_WRITTEN TASK_
List every line of the records below as a JSON array of strings, one string per line, with blank lines and pictures left out.

_RECORDS PROVIDED_
===

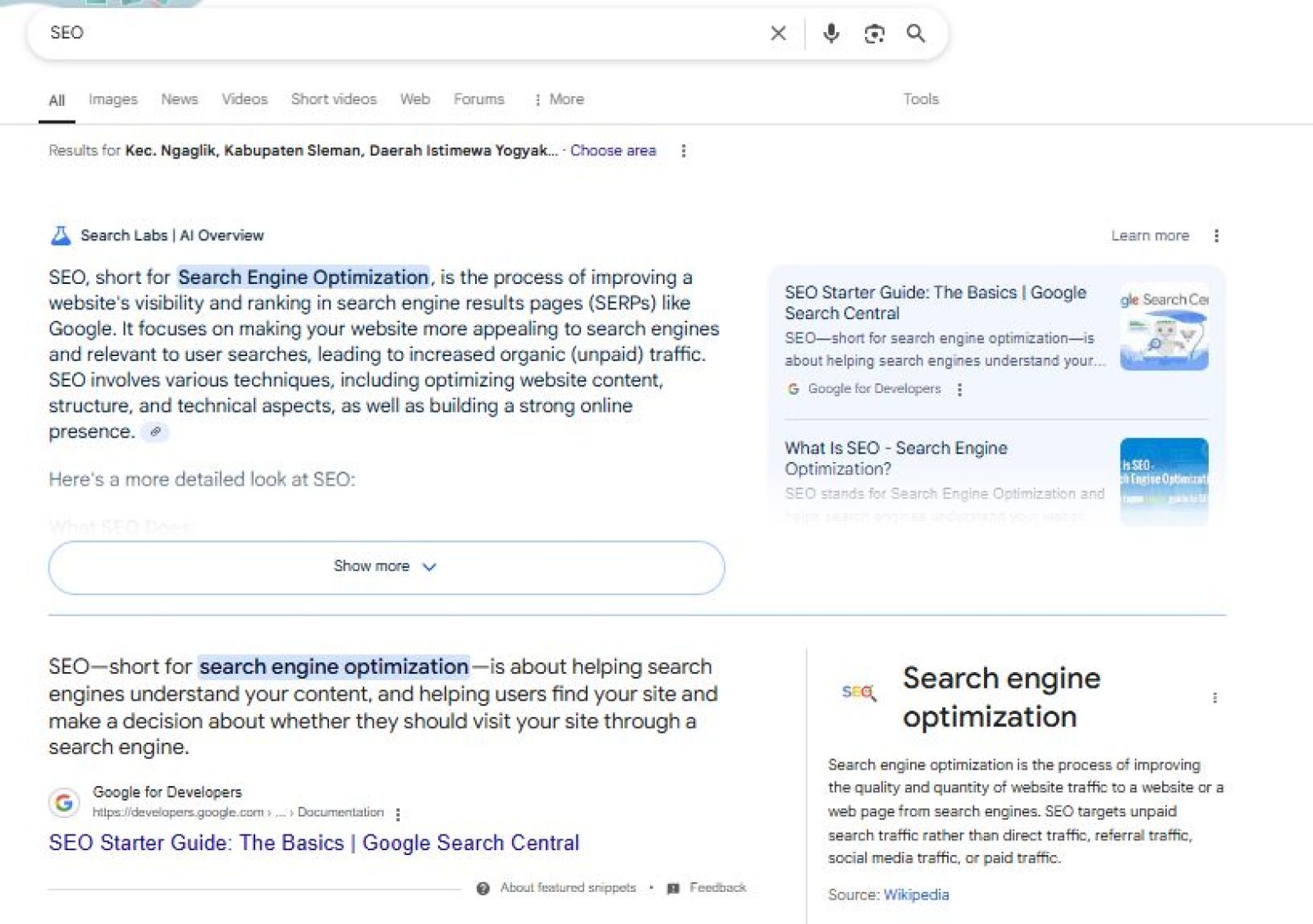This screenshot has width=1313, height=924.
Task: Clear the search query with the X icon
Action: click(777, 34)
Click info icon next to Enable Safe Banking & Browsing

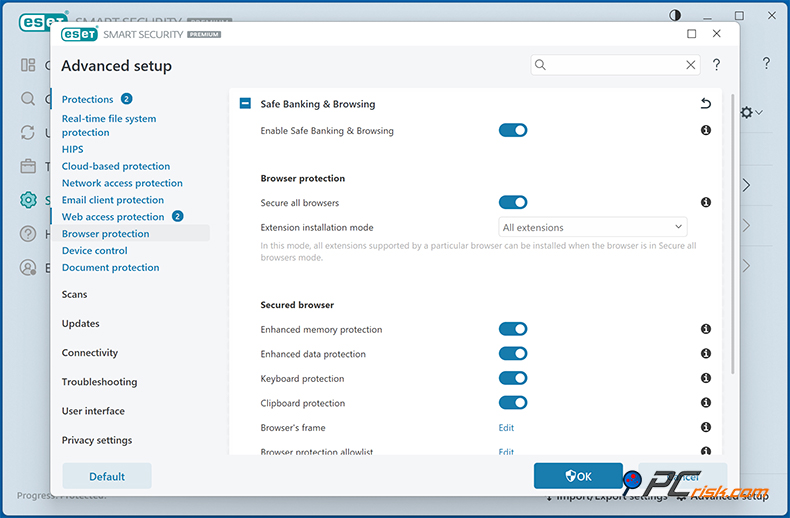706,131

===

_WRITTEN ANSWER_
[
  "This screenshot has width=1313, height=924.",
  "Task: Clear the search query with the X icon",
  "Action: click(777, 34)",
  "Click info icon next to Enable Safe Banking & Browsing",
  "706,131"
]